### GIVEN PASSAGE
Inversion

Modules for waveform inversion
pytomo.inversion.*

fwi

class pytomo.inversion.fwi.FWI(model_ref, model_params, dataset_dict, windows_dict, n_phases, mode, phase_ref=None, buffer=10.0)

Implement full-waveform inversion.

Examples

>>> from dsmpy.seismicmodel import SeismicModel
>>> from dsmpy.modelparameters import ModelParameters, ParameterType
>>> from dsmpy.windowmaker import WindowMaker
>>> from dsmpy.dataset import Dataset, read_sac_meta
>>> model_params = ModelParameters(
...    types=[ParameterType.VSH],
...    radii=[3480. + 20 * i for i in range(21)],
...    mesh_type='boxcar')
>>> model_ref = SeismicModel.prem().boxcar_mesh(model_params)
>>> sac_files = [] # list of SAC files to use in inversion
>>> sac_meta, traces = read_sac_meta(sac_files)
>>> windows = WindowMaker.windows_from_obspy_traces(
...     traces, 'prem', ['ScS'], [Component.T],
...     t_before=10, t_after=30)
>>> buffer = 10
>>> WindowMaker.set_limit(
...     windows, t_before + buffer, t_after + buffer)
>>> freqs, freqs2 = [0.01, 0.01], [0.05, 0.08]
>>> dataset_dict = dict()
>>> for freq, freq2 in zip(freqs, freqs2):
...     ds = Dataset.dataset_from_sac_process(
...         sac_files, windows, freq, freq2)
...     dataset_dict[freqency_hash(freq, freq2)] = ds
...     windows_dict[freqency_hash(freq, freq2)] = windows
>>> fwi = FWI(
...    model_ref, model_params, dataset_dict,
...    windows_dict, n_phases=1, mode=2,
...    phase_ref='S', buffer=buffer)
>>> model_1 = fwi.step(
...     model_ref, freq=0.01, freq2=0.05, n_pca_components=[2, 4])
>>> model_2 = fwi.step(
...     model_1, 0.01, 0.08, n_pca_components=[4, 6, 8])
set_ignore_types(parameter_types, ignore=True)

### SOURCE MATERIAL
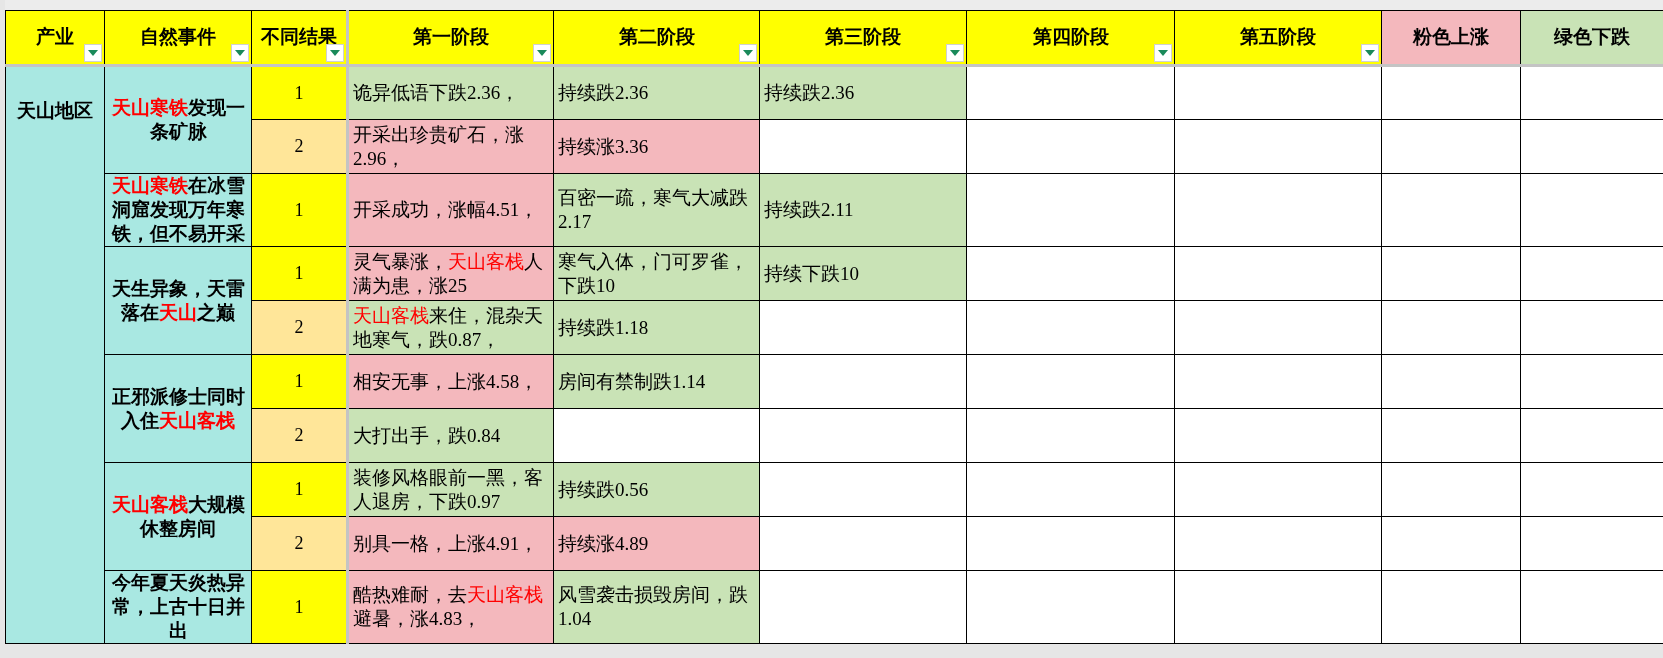  Describe the element at coordinates (178, 607) in the screenshot. I see `event-cell: 今年夏天炎热异常，上古十日并出` at that location.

### EXERCISE DETAILS
Reproduce the waveform inversion documentation from "Implement full-waveform inversion." to "model_ref = SeismicModel.prem().boxcar_mesh(model_params)".

### EXPECTED ANSWER
Implement full-waveform inversion.

Examples

>>> from dsmpy.seismicmodel import SeismicModel
>>> from dsmpy.modelparameters import ModelParameters, ParameterType
>>> from dsmpy.windowmaker import WindowMaker
>>> from dsmpy.dataset import Dataset, read_sac_meta
>>> model_params = ModelParameters(
...    types=[ParameterType.VSH],
...    radii=[3480. + 20 * i for i in range(21)],
...    mesh_type='boxcar')
>>> model_ref = SeismicModel.prem().boxcar_mesh(model_params)